Digital marketers and SEO professionals know how important search engine indexing is. This is exactly why they do their best to help Google crawl and index their sites properly, investing time and resources into on-page and off-page optimization such as content, links, tags, meta descriptions, image optimization, website structure, and so on.
But, while there’s no denying that high-class website optimization is fundamental to success in search, forgetting about the technical part of SEO can be a serious mistake. If you have never heard about robots.txt, meta robots tags, XML sitemaps, microformats, and X-Robot tags, you might be in trouble.
Don’t get panicky, though. In this article, I’ll explain how to use and set up robots.txt and meta robots tags. I’m going to provide several practical examples as well. Let’s start!
What Is Robots.txt?
Robots.txt is a text file that is used to instruct search engine bots (also known as crawlers, robots, or spiders) how to crawl and index website pages. Ideally, a robots.txt file is placed in the top-level directory of your website so that robots can access its instructions right away.
To communicate commands to different types of search crawlers, a robots.txt file has to follow specific standards featured in the Robots exclusion protocol (REP), which was created back in 1994 and then substantially extended in 1996, 1997, and 2005.

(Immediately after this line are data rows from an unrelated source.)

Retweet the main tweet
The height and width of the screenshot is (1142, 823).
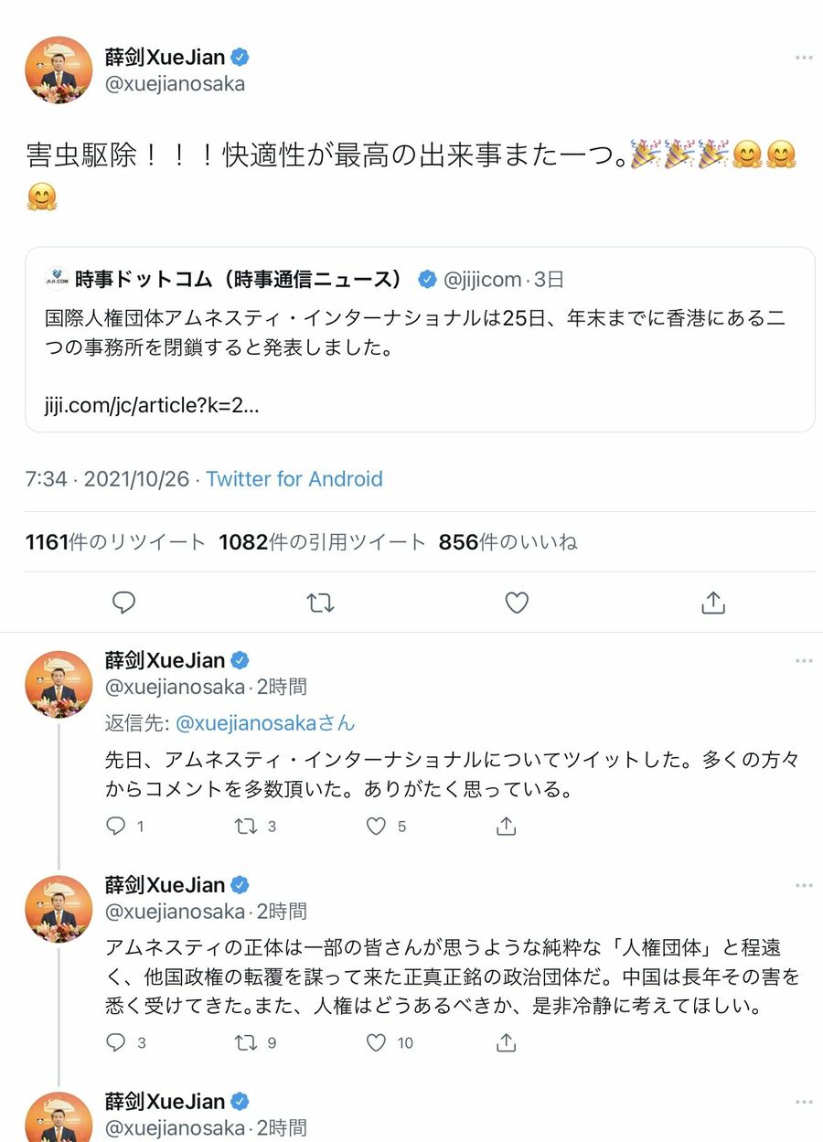pyautogui.click(x=320, y=603)
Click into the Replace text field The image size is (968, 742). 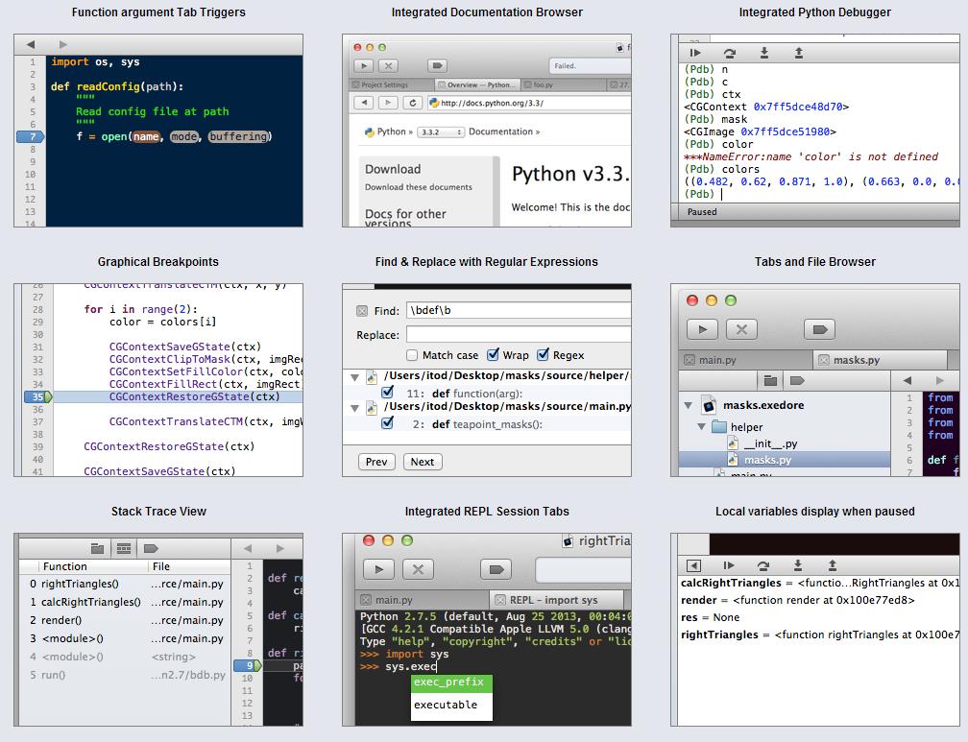[x=519, y=335]
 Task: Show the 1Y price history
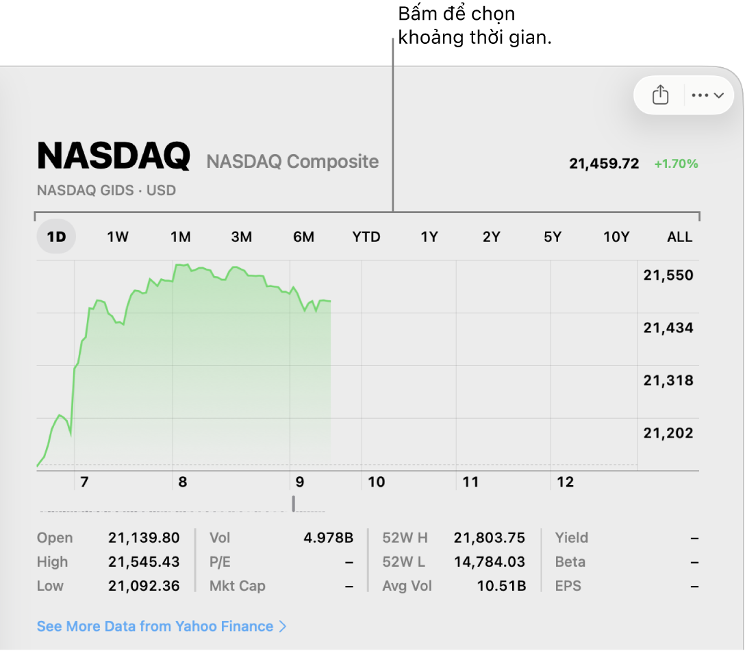pyautogui.click(x=429, y=237)
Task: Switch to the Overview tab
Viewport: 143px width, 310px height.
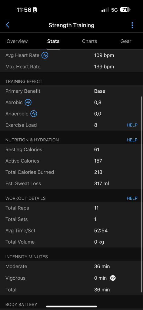Action: (x=17, y=41)
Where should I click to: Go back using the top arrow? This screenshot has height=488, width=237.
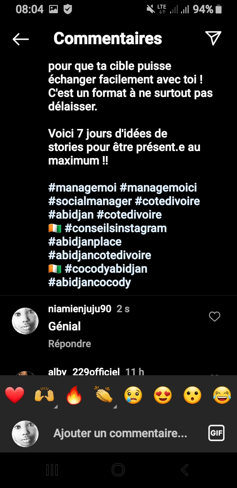[x=20, y=39]
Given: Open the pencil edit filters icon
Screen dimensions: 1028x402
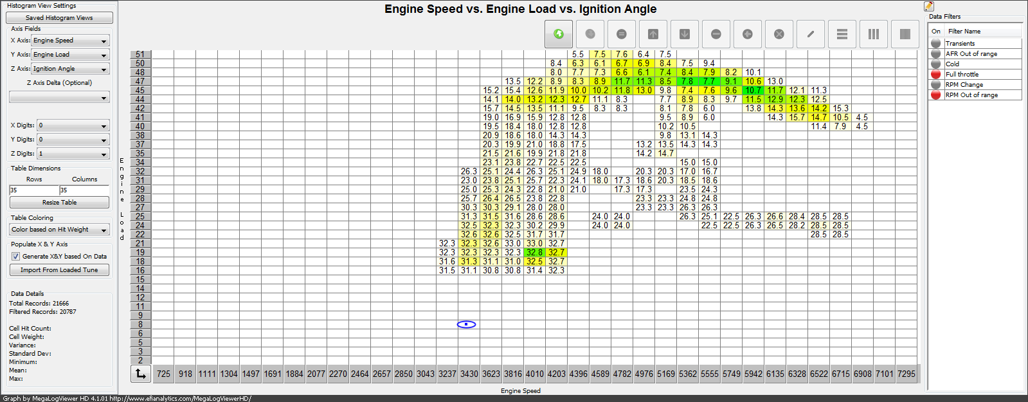Looking at the screenshot, I should pyautogui.click(x=929, y=6).
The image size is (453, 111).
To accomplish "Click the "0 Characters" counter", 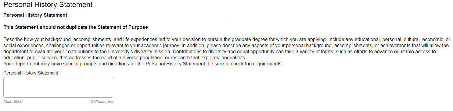I will click(102, 101).
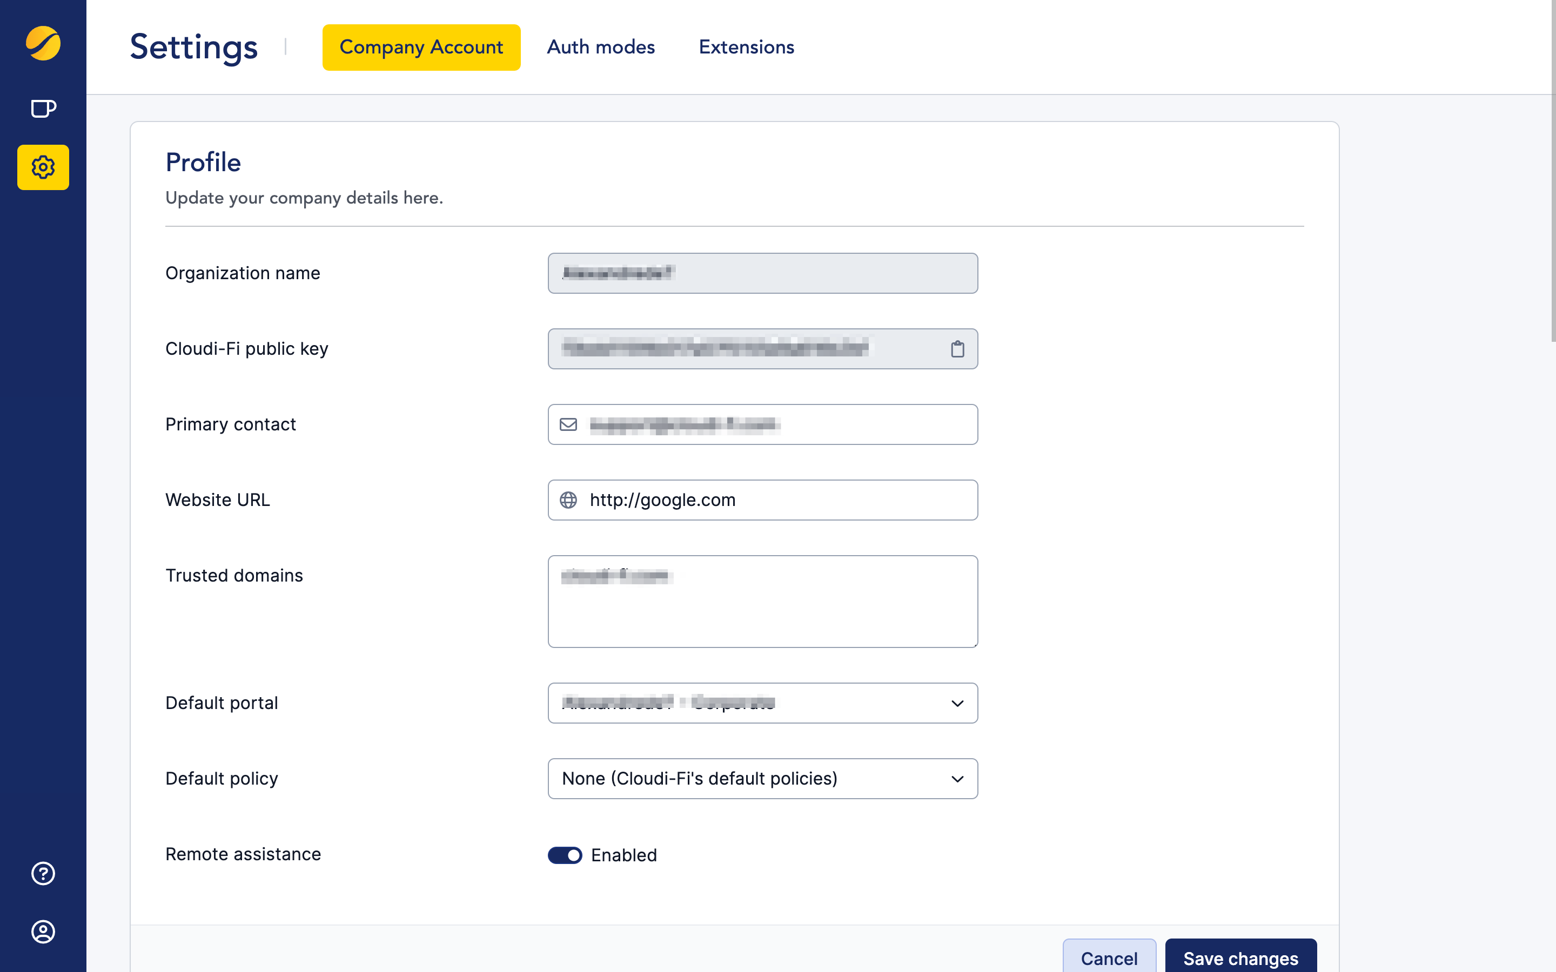Click the envelope icon in Primary contact
Screen dimensions: 1556x972
click(x=568, y=424)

Throughout their history, robots.txt files have been gradually improving to support specific crawler directives, URI-pattern extensions, indexer directives (also known as REP tags or robots meta tags), and the microformat rel=“nofollow.”
Because robots.txt files provide search bots with directions on how to crawl or how not to crawl this or that part of the website, knowing how to use and set up these files is pretty important. If a robots.txt file is set up incorrectly, it can cause multiple indexing mistakes. So, every time you start a new SEO campaign, check your robots.txt file with Google’s robots texting tool.
Don’t forget: If everything is right, a robots.txt file will speed up the indexing process.
What to Hide With Robots.txt
Robots.txt files can be used to exclude certain directories, categories, and pages from search. For that end, use the “disallow” directive.
Here are some pages you should hide using a robots.txt file:
- Pages with duplicate content
- Pagination pages
- Dynamic product and service pages
- Account pages
- Admin pages
- Shopping cart
- Thank-you pages
Basically, it looks like this:
In the example above, I instruct Googlebot to avoid crawling and indexing all pages related to user accounts, cart, and multiple dynamic pages that are generated when users look for products in the search bar or sort them by price, and so on.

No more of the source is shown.